As McCollum stated, overturning Roe v. Wade does not only affect abortion rights, though that is the first and most prominent right that would be revoked if the current draft opinion is accurate. Justice Samuel Alito tried to make it clear in his draft opinion that overturning Roe would not necessarily impact other things like the right to marry a person of a different ethnicity or same sex and the right to contraception, which rely on some of the same legal reasonings provided by Roe’s precedent.

“None of the other decisions cited by Roe and Casey, involved the critical moral question posed by abortion,” Alito wrote. “They do not support the right to an abortion, and by the same token, our conclusion that the Constitution does not confer such a right does not undermine them in any way.”

Still, critics of the draft opinion believe that if Alito’s opinion becomes the final version, it will provide an opening to target other rights grounded in privacy and liberty that are not explicitly mentioned in the Constitution, especially contraception and same sex marriage.

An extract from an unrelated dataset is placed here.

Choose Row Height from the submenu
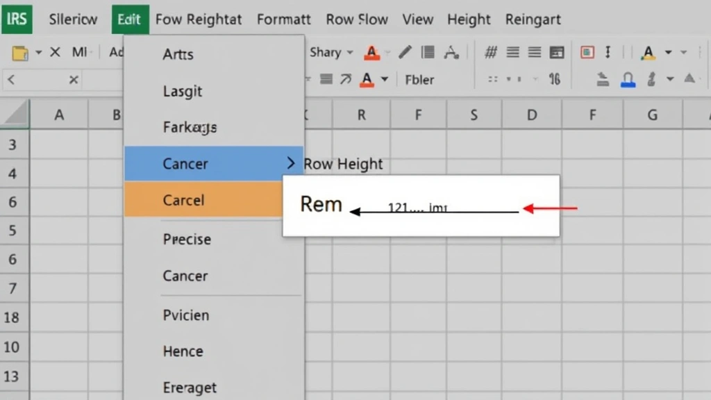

And regardless of the SCOTUS Roe v. Wade decision, the right to an abortion is codified within Minnesota’s state constitution. Although it’s possible that this could be reversed, it would be difficult to change, especially with a Democratic governor.

Once a marathon, CD1 race is now a sprint

A note from Ashley: MinnPost reporter Walker Orenstein has been covering the special election race for Minnesota’s First Congressional District’s for the past several months, and contributed the following report to this week’s Memo.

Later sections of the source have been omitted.